Petar Mijović (; born 23 February 1982) is a Montenegrin professional basketball coach who is the U-19 head coach and youth system coordinator for Studentski centar of the Prva A Liga.

Coaching career

Budućnost (2017–2021)
In 2017 Mijović joined the coaching staff of Budućnost under-19 as head coach. In the next season, he was added to the senior team's coaching staff.
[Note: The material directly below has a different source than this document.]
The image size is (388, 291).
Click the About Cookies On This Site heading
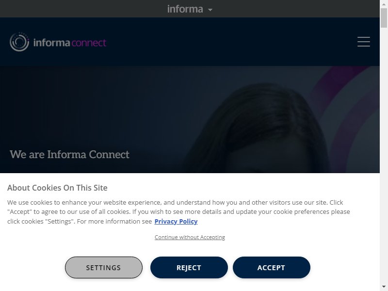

On 24 April 2019, following the resignation of Jasmin Repeša, Mijović was named new head coach of Budućnost. On 20 June 2019, his position took Slobodan Subotić. On 19 October 2019, Subotić resigned and Mijović was appointed head coach of Budućnost for the second time in his head coaching career. In June 2020, he extended his contract with Budućnost for the 2020–21 season. On 27 January 2021, Mijović resigned as the head coach.

Śląsk Wrocław (2021)
On June 2, 2021, he has signed a 3-year contract with Śląsk Wrocław of the Polish Basketball League.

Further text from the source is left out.